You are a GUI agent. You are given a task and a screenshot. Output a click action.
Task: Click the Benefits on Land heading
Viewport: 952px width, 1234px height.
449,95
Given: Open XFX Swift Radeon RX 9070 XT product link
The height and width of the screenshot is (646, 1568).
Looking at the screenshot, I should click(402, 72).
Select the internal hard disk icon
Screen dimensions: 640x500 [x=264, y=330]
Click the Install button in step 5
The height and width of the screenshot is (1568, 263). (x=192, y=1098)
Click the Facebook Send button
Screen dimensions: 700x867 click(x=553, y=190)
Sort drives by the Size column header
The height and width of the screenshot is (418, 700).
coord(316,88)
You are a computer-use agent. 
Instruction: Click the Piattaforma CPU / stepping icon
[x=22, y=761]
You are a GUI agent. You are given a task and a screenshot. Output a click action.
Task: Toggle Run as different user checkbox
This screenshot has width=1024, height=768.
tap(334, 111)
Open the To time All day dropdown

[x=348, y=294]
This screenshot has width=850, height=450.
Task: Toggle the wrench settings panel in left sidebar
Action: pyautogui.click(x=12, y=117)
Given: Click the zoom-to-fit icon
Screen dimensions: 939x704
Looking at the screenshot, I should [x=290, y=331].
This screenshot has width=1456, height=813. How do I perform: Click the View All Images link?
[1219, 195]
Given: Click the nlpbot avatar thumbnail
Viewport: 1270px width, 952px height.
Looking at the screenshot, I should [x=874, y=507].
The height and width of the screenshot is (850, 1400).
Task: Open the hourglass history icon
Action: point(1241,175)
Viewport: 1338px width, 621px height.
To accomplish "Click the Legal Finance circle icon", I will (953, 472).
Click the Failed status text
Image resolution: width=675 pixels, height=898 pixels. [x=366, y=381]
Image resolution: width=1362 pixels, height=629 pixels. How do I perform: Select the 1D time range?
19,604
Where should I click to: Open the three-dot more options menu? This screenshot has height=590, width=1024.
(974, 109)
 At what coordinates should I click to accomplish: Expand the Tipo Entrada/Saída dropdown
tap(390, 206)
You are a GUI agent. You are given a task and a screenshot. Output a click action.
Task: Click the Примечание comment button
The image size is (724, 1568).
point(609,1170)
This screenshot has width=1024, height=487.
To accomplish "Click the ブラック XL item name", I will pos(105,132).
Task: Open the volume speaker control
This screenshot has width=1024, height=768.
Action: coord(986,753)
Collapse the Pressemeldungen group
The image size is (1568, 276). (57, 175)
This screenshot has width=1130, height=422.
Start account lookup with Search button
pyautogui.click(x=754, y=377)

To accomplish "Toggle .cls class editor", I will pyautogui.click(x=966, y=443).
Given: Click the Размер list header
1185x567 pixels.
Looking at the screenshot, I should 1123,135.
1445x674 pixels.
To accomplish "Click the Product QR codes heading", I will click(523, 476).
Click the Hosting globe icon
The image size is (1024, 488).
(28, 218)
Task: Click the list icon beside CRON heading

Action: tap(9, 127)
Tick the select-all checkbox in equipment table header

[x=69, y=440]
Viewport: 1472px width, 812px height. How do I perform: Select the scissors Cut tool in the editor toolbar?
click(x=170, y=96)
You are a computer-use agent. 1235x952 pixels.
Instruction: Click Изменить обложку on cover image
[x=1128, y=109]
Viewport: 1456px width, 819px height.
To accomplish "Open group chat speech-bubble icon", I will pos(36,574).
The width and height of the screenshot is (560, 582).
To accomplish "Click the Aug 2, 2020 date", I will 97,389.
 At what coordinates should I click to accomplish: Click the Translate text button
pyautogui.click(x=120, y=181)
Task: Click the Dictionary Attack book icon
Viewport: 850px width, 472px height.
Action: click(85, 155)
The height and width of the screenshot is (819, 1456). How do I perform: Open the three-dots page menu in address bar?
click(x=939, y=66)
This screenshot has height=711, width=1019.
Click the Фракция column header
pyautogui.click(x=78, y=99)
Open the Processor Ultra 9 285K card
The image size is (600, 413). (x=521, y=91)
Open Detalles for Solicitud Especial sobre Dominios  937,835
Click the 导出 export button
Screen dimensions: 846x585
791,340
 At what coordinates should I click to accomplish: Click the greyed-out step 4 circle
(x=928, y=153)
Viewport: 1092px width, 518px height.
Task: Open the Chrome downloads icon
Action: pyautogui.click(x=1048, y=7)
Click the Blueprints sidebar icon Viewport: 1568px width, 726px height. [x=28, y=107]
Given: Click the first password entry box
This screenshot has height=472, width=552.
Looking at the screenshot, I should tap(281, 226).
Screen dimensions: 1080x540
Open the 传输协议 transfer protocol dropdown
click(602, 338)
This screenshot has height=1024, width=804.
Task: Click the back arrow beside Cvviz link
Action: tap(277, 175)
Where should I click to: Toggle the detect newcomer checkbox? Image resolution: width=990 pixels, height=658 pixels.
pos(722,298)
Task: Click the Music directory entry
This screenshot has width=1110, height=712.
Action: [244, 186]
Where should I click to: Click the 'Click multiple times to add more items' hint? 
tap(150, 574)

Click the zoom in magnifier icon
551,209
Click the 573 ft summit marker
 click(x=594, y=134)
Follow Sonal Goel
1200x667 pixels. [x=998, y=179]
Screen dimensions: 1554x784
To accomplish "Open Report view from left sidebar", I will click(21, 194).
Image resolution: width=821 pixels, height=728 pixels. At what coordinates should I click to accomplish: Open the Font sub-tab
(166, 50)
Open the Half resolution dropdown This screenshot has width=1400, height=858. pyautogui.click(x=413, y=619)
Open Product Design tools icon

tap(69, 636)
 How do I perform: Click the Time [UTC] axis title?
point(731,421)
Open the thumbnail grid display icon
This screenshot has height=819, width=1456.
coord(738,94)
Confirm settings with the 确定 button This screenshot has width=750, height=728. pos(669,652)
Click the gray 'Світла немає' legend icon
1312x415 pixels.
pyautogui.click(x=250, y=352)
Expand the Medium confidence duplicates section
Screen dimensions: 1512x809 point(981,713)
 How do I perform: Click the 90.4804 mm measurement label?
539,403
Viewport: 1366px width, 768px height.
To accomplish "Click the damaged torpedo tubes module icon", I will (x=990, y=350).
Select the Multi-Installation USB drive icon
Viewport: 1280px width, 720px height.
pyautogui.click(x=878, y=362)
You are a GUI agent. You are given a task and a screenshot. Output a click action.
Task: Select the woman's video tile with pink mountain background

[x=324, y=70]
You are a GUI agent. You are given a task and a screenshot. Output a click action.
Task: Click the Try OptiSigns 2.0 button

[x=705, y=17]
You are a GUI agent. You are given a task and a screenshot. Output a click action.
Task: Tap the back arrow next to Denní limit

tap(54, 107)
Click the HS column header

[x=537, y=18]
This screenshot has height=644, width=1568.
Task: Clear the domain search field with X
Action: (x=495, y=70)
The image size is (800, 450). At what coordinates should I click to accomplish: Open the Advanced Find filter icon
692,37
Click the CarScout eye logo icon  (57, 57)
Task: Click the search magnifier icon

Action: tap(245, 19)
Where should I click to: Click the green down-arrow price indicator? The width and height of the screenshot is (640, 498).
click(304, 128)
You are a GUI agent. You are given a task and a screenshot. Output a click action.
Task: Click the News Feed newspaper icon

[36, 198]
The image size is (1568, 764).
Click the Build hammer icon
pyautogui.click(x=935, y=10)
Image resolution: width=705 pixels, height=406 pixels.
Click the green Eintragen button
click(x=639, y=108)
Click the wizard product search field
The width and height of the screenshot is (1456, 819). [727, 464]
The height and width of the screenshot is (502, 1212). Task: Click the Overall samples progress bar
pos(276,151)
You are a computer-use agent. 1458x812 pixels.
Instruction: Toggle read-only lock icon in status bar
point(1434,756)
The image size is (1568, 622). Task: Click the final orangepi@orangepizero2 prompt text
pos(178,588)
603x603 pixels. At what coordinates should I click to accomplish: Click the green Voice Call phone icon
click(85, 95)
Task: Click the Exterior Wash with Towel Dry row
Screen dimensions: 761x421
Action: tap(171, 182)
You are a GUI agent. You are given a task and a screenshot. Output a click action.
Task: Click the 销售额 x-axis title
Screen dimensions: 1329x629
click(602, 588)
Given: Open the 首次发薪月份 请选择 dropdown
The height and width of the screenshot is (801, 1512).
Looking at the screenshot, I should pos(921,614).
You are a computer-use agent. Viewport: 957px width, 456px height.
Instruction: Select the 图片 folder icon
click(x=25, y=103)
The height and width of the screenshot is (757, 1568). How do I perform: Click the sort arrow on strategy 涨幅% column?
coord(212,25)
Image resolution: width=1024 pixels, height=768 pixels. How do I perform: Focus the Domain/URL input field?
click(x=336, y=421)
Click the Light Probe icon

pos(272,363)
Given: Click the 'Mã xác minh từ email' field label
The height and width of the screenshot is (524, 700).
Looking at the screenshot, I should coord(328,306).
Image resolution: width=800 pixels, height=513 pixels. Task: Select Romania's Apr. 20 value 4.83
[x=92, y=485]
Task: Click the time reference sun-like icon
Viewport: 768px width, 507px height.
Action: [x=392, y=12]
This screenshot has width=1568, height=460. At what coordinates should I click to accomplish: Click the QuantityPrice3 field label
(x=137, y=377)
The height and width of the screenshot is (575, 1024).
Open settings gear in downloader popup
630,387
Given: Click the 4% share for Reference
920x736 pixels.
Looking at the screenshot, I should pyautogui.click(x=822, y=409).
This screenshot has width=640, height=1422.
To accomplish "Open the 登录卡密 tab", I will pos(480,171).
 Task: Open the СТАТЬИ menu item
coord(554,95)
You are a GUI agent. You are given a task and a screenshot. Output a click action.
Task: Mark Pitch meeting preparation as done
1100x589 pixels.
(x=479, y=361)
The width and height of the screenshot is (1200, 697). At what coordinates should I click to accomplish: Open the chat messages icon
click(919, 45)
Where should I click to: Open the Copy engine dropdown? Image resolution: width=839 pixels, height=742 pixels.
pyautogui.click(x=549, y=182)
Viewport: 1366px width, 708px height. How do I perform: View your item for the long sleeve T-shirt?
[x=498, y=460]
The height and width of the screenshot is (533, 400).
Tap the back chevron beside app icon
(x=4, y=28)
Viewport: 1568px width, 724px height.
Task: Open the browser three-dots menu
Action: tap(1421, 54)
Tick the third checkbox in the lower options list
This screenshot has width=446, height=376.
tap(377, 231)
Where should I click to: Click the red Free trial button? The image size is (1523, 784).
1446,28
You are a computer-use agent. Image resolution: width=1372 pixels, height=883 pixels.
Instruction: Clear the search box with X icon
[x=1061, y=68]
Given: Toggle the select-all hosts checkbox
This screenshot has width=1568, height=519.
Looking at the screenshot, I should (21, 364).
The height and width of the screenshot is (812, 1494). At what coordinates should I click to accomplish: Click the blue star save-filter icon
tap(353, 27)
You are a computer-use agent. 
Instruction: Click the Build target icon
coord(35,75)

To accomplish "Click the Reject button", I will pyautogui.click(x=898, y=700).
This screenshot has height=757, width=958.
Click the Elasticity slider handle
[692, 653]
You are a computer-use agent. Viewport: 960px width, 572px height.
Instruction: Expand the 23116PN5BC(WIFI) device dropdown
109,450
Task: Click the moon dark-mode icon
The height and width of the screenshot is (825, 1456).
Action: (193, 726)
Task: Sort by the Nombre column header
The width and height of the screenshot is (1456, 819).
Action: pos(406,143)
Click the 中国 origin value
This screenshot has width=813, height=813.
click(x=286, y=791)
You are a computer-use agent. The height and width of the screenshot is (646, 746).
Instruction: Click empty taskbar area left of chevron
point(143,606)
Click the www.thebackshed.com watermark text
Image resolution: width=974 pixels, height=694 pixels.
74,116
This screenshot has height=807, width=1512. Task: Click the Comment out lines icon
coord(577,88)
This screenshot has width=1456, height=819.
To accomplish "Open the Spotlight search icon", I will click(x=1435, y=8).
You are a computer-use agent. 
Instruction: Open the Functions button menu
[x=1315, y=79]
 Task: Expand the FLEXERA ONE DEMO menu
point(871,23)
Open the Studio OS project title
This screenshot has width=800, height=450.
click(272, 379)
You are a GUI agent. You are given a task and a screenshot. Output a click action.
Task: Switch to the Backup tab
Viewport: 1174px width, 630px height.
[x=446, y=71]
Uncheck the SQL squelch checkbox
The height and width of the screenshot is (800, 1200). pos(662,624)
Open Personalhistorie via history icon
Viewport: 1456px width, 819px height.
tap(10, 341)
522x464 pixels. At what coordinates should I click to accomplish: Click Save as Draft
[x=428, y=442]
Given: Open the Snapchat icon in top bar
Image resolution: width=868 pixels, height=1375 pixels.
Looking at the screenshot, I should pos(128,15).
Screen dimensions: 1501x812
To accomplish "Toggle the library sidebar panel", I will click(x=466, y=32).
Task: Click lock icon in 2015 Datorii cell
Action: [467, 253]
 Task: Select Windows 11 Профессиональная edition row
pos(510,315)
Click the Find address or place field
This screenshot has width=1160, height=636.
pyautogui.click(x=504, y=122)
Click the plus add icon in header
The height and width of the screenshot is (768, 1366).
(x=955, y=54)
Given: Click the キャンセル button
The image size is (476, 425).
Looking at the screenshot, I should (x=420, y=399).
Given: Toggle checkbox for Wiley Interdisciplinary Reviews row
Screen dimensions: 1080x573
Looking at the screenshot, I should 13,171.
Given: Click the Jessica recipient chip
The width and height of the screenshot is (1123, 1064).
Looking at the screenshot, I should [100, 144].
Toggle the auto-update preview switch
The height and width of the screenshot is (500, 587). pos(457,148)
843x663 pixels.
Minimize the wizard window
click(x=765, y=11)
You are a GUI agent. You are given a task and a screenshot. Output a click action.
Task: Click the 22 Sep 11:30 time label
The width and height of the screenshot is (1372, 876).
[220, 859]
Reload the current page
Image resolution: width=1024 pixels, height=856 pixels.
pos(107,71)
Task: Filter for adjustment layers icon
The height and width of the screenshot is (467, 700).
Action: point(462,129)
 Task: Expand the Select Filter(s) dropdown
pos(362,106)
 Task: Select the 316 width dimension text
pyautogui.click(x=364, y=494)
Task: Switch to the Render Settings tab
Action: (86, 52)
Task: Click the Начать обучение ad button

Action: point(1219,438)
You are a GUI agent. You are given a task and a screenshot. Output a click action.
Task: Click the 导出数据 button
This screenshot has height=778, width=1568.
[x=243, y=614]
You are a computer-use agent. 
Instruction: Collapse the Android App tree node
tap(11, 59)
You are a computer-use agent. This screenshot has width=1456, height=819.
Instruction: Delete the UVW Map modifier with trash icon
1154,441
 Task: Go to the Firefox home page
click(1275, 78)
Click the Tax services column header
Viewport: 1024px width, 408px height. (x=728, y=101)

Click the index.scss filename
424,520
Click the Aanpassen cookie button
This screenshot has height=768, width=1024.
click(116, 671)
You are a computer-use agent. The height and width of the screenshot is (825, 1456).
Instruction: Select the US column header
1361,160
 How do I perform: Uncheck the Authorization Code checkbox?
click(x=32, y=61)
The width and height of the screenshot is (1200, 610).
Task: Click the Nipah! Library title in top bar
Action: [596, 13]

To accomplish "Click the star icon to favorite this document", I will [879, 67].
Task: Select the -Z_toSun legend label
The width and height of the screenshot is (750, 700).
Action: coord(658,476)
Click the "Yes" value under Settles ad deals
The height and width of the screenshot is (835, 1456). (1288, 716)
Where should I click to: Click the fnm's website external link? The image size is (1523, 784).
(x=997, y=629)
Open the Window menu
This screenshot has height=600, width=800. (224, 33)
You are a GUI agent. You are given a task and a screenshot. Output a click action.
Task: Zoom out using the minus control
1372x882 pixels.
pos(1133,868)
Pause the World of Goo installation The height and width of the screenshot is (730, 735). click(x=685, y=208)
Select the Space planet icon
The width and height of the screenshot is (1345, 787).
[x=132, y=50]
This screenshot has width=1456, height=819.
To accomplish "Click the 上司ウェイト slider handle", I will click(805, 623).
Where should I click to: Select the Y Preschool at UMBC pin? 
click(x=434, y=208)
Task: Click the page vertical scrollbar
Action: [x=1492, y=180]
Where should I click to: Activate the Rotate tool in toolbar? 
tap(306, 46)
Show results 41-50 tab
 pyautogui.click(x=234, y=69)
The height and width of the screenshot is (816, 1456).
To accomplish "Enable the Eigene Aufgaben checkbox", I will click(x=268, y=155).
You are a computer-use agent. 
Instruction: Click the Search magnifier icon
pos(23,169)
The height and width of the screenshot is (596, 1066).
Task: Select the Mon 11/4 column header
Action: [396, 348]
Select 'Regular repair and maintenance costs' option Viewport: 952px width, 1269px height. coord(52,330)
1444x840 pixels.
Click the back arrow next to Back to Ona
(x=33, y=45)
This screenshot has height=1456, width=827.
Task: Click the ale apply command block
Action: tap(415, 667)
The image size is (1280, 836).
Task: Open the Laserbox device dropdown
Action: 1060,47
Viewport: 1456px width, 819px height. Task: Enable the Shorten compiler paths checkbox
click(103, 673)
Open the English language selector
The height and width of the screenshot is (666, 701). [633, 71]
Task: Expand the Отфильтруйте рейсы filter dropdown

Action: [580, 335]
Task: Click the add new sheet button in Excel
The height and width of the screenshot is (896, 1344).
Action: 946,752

********************

§ THE REQUEST
Return the stretch of the data above from the line containing "This screenshot has width=1130, height=422." through the line containing "Looking at the screenshot, I should 1123,135.", reproduced word for word.

§ EXPECTED ANSWER
This screenshot has width=1130, height=422.
Start account lookup with Search button
pyautogui.click(x=754, y=377)

To accomplish "Toggle .cls class editor", I will pyautogui.click(x=966, y=443).
Given: Click the Размер list header
1185x567 pixels.
Looking at the screenshot, I should 1123,135.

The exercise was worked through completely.